The problem is with the method, not the data that says the species are dis-similar with respect to that gene. Not accounting for the fact a gene is missing in one species and present in another is cherry picking. This is analogous to ignoring the fact placental mammals have placentas and fish don’t. You ignore all the features that aren’t shared by a creature, and you can aggregate them in not very proper ways — such as claiming giraffes are fish.
Entropy,
Of course I could point to a protein that confirms my argument, Cox1. I can re-do this one any number of ways, but it will be about the same result because the distance matrixes show that it’s a good approximation of what creature should be NEIGHBORED with another in this diagram of vertebrates. This is one protein that will likely cherry picked out in publications because it doesn’t agree with the cherry picking of the prevailing viewpoints.
Click to Enlarge:
http://theskepticalzone.com/wp/wp-content/uploads/2017/10/nj_differnces_circled2-11.png
Based on the description, I don’t think so. A simple education on what phylogenetic trees mean and how to interpret them is the first thing Sal needs. Why do you think that book would be better? Have you read it?
It looks to me like the book covers a simple education on what phylogenetic trees mean and how to interpret them.
I have not read it but am seriously considering purchasing it.
It’s less expensive then Tree Thinking and it’s available on Kindle. It appears to have a broader scope and to include coverage of just the sort of questions Salvador is raising. To me, historical background is always important.
Plus, the single review on Amazon say’s it’s great. 😉
So why would you say it’s better than Tree Thinking, given that you are not familiar with either? Sal’s issues arise from incomprehension. The clearer and more focused the explanation, the better, and extraneous material would only confuse him. Not that reading anything does him any good, as he has shown by his reading of Inferring Phylogenies. He’ll just pick the bits he can misunderstand as supporting his position and ignore the rest.

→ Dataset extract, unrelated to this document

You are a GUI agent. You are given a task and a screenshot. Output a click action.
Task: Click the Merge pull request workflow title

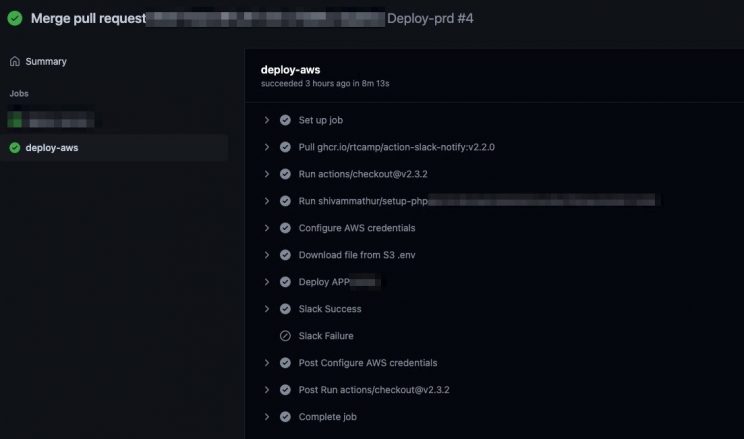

Added note: I’ve just read the introduction, which describes the structure of the book, and the book doesn’t discuss anything that would help Sal understand phylogenetic trees.
Yeah, Darwin’s theory was a theory of “descent with modification,” not a theory of “decent without modification.” If it doesn’t explain the modifications it may as well be a theory of creationism.
Now you’re describing a theory of evolutionary change, as opposed to a theory that explains why there is a nested hiarchy.
You keep confusing these two. They’re related and in combination explains both the nested hiearchy in the patterns of similarities and differences among species, and how these differences arise in the first place. But they’re not identical, and they actually have different areas of explanatory scope.